Drug Approvals, Natural And Unnatural
I seem to have been putting a lot of graphics up this week, so here’s another one. This is borrowed from a recent Science paper on the future of natural-products based drug discovery. It’s interesting both from that viewpoint, and because of the general approval numbers:

And there you have it. Outside of anomalies like 2005, we can say, I think, that the 1980s were a comparative Golden Age of Drug Approvals, that the 1990s held their own but did not reach the earlier heights, and that since 2000 the trend has been dire. If you want some numbers to confirm your intuitions, you can just refer back to this.
As far as natural products go, from what I can see, the percentage of drugs derived from them has remained roughly constant: about half.

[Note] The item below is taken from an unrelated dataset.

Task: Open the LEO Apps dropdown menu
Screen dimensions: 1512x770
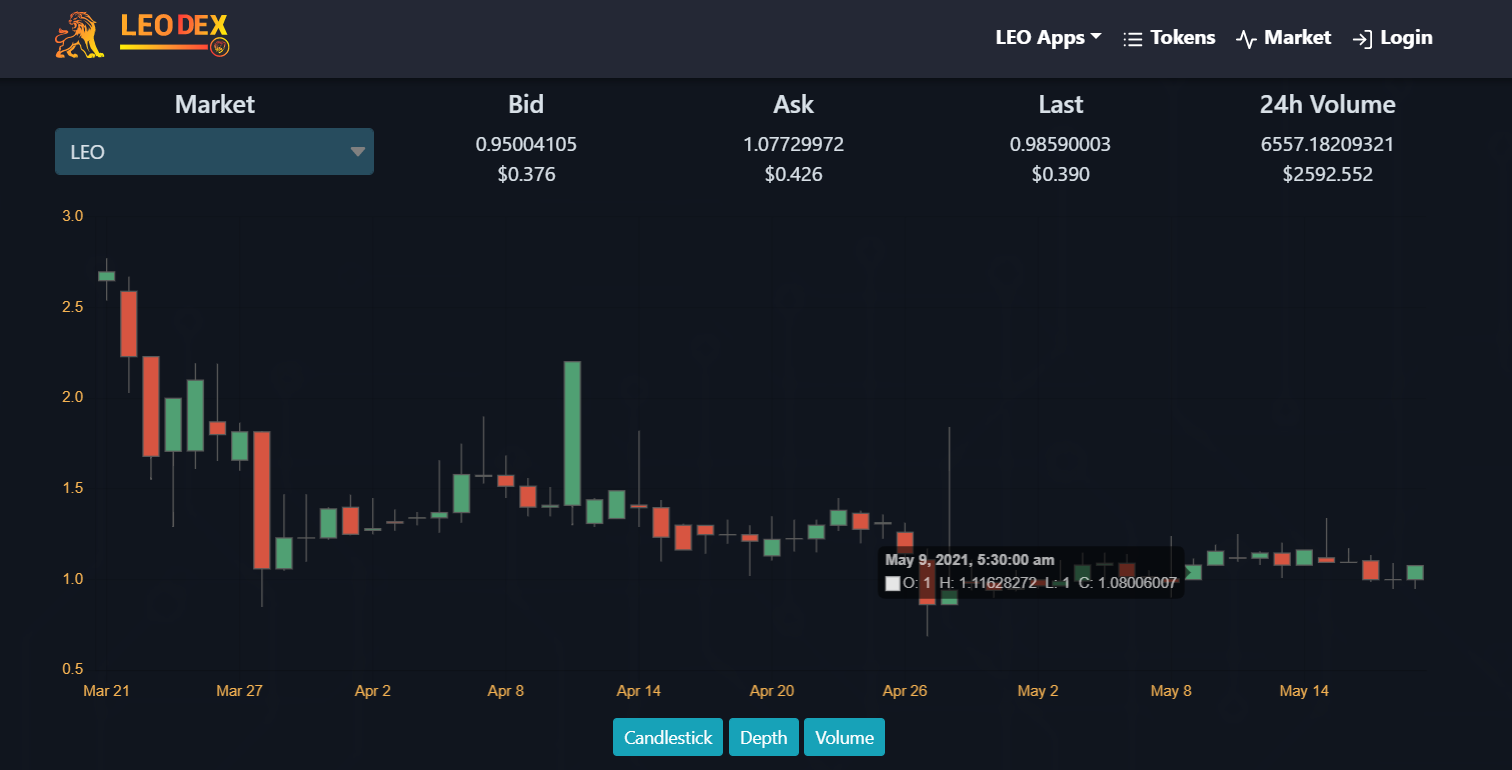Action: point(1048,38)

Looking at the current clinical trial environment, though, the authors see this as likely to decline, and wonder if this is justified or not. They blame two broad factors, one of them being the prevailing drug discovery culture:
The double-digit yearly sales growth that drug companies typically enjoyed until about 10 years ago has led to unrealistically high expectations by their shareholders and great pressure to produce “blockbuster drugs” with more than $1 billion in annual sales (3). In the blockbuster model, a few drugs make the bulk of the profit. For example, eight products accounted for 58% of Pfizer’s annual worldwide sales of $44 billion in 2007.

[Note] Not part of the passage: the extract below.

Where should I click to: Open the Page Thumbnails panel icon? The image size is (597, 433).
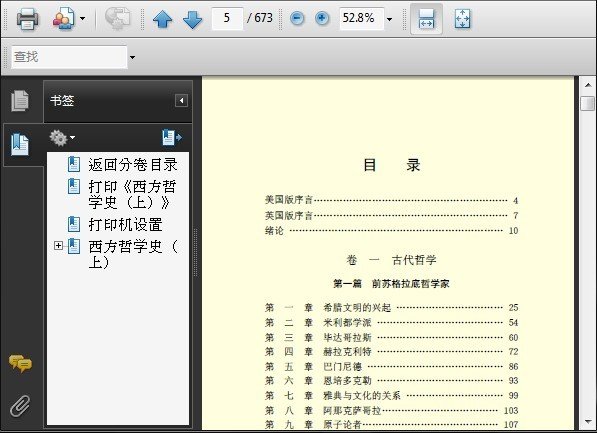(19, 101)
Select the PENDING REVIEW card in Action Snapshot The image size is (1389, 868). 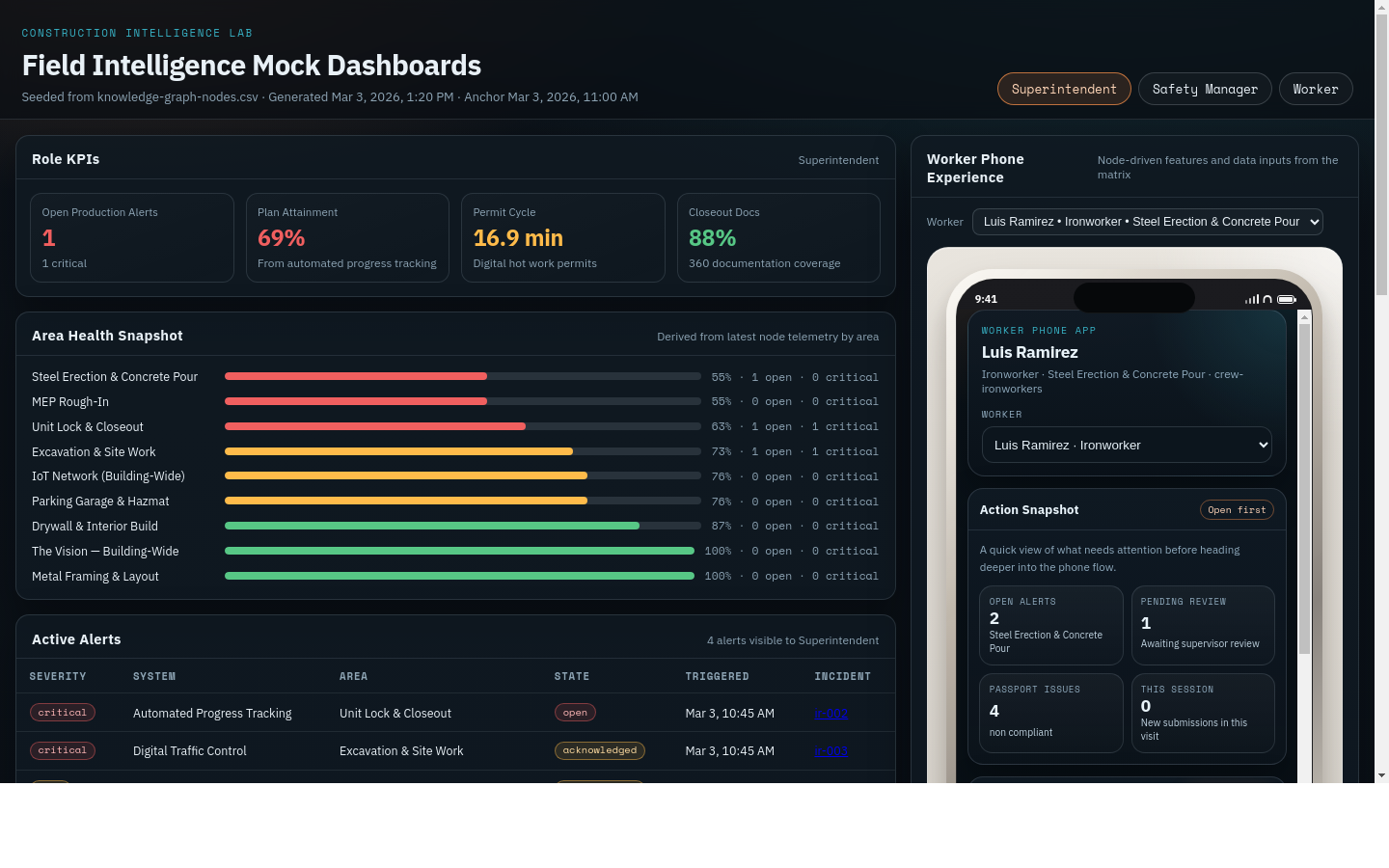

As an aside, I understand the problems with swinging for the fences all the time, but I don’t see the Pfizer situation above as anything anomalous. That’s a power-law distribution, and sales figures are exactly where you’d expect to see such a thing. A large drug company with its revenues evenly divided out among a group of compounds would be the exception, wouldn’t it?
The other factor that they say has been holding things back is the difficulty of screening and working with many natural products, especially now that we’ve found many of the obvious candidates. A lot of hits from cultures and extracts are due to compounds that you already know about. The authors suggest that new screening approaches could get around this problem, as well as extending the hunt to organisms that don’t respond well to traditional culture techniques.
None of these sound like they’re going to fix things in the near term, but I don’t think that the industry as a whole has any near-term fixes. But since the same techniques used to isolate and work with tricky natural product structures will be able to help out in other areas, too, I wish the people working on them luck.